COURT OF APPEAL OF THE STATE OF CALIFORNIA FIFTH APPELLATE DISTRICT
Apr 10, 2013
F063776 (Cal. Ct. App. Apr. 10, 2013)

Opinion

F063776

04-10-2013

THE PEOPLE, Plaintiff and Respondent, v. BRENDA MCGINNIS, Defendant and Appellant.

Elizabeth Campbell, under appointment by the Court of Appeal, for Defendant and Appellant. Kamala D. Harris, Attorney General, Dane R. Gillette, Chief Assistant Attorney General, Michael P. Farrell, Assistant Attorney General, Kathleen A. McKenna, Amanda D. Carry and William K. Kim, Deputy Attorneys General, for Plaintiff and Respondent.


NOT TO BE PUBLISHED IN OFFICIAL REPORTS

California Rules of Court, rule 8.1115(a), prohibits courts and parties from citing or relying on opinions not certified for publication or ordered published, except as specified by rule 8.1115(b). This opinion has not been certified for publication or ordered published for purposes of rule 8.1115.

(Super. Ct. No. BF135736A)


OPINION


THE COURT

Before Wiseman, Acting P.J., Cornell, J., and Kane, J.

APPEAL from a judgment of the Superior Court of Kern County. Michael E. Dellostritto and Michael G. Bush, Judges.

Judge Dellostritto presided over appellant's suppression hearing, and Judge Bush sentenced appellant.

Elizabeth Campbell, under appointment by the Court of Appeal, for Defendant and Appellant.

Kamala D. Harris, Attorney General, Dane R. Gillette, Chief Assistant Attorney General, Michael P. Farrell, Assistant Attorney General, Kathleen A. McKenna, Amanda D. Carry and William K. Kim, Deputy Attorneys General, for Plaintiff and Respondent.

Following the denial of her motion to suppress evidence (Pen. Code, § 1538.5), appellant, Brenda McGinnis, pled no contest to four felonies, viz., possession of a controlled substance for purposes of sale (Health & Saf. Code, § 11378), possession of a substance containing methamphetamine while armed with a loaded firearm (Health & Saf. Code, § 11370.1, subd. (a)), possession of diazapene (Health & Saf. Code, § 11350, subd. (a)), and unlawful possession of a firearm (Pen. Code, § 12025, subd. (b)(6)), and one misdemeanor, viz., possession of drug paraphernalia (Health & Saf. Code, § 11364). The court suspended imposition of sentence, placed appellant on three years' probation and ordered that she serve concurrent one-year terms in county jail on the four felony counts and a concurrent term of 180 days on the misdemeanor count.

On appeal, appellant challenges the denial of her suppression motion. We reverse.

FACTS

We set forth the relevant facts, which we take from the hearing on the suppression motion, in the light most favorable to the trial court's ruling on the motion. (See People v. Miranda (1993) 17 Cal.App.4th 917, 922 ["In reviewing the denial of a motion to suppress evidence, we view the record in the light most favorable to the trial court's ruling and defer to its findings of historical fact, whether express or implied, if they are supported by substantial evidence"].)
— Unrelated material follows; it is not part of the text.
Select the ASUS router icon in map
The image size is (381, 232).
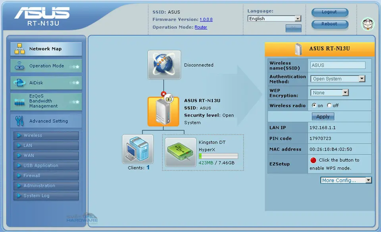[x=164, y=111]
At approximately 12:00 p.m. on January 28, 2011, six Kern County deputy probation officers, including Officers Terry Adriano and Joseph Mata, went to "318 Woodrow Avenue, Apartment A" (the apartment) for the purpose of arresting Kyra McGinnis for possession of methamphetamine pursuant to a felony arrest warrant. As Adriano and the other officers approached the apartment, there was a Ford truck parked outside and appellant, who was holding a black shoulder bag, was "standing inside the driver's side door which was open." Adriano introduced himself as a probation officer and stated he was there to speak with Kyra "[r]egarding a warrant." Appellant placed the bag in the truck and stated that she was Kyra's mother and that Kyra was in the apartment. She then "walked [Adriano and Mata] to the apartment," and "opened the door for [the two officers] to enter." Adriano identified himself and Mata as probation officers, and the two officers, along with appellant, entered. The officers found themselves in the living room of a one-bedroom apartment that Adriano estimated was less than 1,000 square feet in size. The bedroom was "off the kitchen"; to reach the bedroom from the living room one would "have to essentially walk through the kitchen ...." There was "a door separating the kitchen from [the] bedroom." Appellant testified that the living room "has a[n] open breezeway into the kitchen."

Except as otherwise indicated, our factual summary is taken from Adriano's testimony.

For the sake of clarity and brevity, and intending no disrespect, we refer to persons with the surname of McGinnis, except for appellant, by their first names.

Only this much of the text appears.